- EXERCISE INSTRUCTIONS:
Looking at the listing below, retype exactly the lines starting at the one containing "Expand Zoom levels using its arrow" and ending at the one containing "Task: Select メンズ ウォーキングシューズ subtitle", both included, and nothing else.
________
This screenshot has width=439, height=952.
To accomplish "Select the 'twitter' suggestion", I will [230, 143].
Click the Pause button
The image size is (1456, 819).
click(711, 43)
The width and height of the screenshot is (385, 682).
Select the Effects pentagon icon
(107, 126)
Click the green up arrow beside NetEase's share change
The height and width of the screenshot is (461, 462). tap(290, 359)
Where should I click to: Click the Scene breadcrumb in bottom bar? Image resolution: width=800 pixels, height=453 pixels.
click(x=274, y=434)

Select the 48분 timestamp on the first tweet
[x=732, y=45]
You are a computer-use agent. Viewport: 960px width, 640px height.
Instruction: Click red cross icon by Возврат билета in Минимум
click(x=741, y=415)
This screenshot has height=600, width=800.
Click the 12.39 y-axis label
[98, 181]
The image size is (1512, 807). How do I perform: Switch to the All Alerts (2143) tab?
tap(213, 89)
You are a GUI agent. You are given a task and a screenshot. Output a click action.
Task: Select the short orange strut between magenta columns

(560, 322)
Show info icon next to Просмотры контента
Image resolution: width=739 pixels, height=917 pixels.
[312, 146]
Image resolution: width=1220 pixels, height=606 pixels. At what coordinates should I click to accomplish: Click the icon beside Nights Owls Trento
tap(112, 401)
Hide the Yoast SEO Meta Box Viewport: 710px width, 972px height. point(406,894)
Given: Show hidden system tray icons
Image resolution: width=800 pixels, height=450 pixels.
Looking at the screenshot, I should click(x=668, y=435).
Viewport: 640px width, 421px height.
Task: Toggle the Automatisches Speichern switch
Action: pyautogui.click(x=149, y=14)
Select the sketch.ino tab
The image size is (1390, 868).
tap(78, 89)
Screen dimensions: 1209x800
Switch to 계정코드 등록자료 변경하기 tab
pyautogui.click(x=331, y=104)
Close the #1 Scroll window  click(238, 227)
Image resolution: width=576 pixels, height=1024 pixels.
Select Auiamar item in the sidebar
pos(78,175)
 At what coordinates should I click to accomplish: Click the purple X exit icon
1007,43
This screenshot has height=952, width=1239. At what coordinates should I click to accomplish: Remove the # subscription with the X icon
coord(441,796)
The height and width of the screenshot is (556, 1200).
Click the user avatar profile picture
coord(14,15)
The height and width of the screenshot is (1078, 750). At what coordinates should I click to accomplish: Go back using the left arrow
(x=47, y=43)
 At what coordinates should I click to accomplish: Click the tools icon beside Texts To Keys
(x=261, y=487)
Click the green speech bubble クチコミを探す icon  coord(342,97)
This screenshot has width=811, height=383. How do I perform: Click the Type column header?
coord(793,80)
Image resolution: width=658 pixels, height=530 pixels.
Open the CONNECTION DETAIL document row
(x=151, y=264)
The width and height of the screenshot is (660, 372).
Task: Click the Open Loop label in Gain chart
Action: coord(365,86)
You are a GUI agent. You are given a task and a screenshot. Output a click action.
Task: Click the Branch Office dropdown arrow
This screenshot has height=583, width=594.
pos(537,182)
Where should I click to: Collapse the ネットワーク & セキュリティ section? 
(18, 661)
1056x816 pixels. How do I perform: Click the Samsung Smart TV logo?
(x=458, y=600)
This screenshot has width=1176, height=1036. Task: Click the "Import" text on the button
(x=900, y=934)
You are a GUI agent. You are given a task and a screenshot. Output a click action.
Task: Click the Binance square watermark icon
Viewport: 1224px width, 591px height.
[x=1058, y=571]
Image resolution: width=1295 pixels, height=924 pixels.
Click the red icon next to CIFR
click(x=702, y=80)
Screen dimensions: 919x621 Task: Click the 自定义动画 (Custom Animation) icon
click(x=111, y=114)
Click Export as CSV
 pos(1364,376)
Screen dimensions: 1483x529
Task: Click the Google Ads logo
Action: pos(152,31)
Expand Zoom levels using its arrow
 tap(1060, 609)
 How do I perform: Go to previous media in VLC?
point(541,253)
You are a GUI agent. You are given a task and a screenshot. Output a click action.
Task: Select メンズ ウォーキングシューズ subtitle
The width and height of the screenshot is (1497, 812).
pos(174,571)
________
- REPLY:
Expand Zoom levels using its arrow
 tap(1060, 609)
 How do I perform: Go to previous media in VLC?
point(541,253)
You are a GUI agent. You are given a task and a screenshot. Output a click action.
Task: Select メンズ ウォーキングシューズ subtitle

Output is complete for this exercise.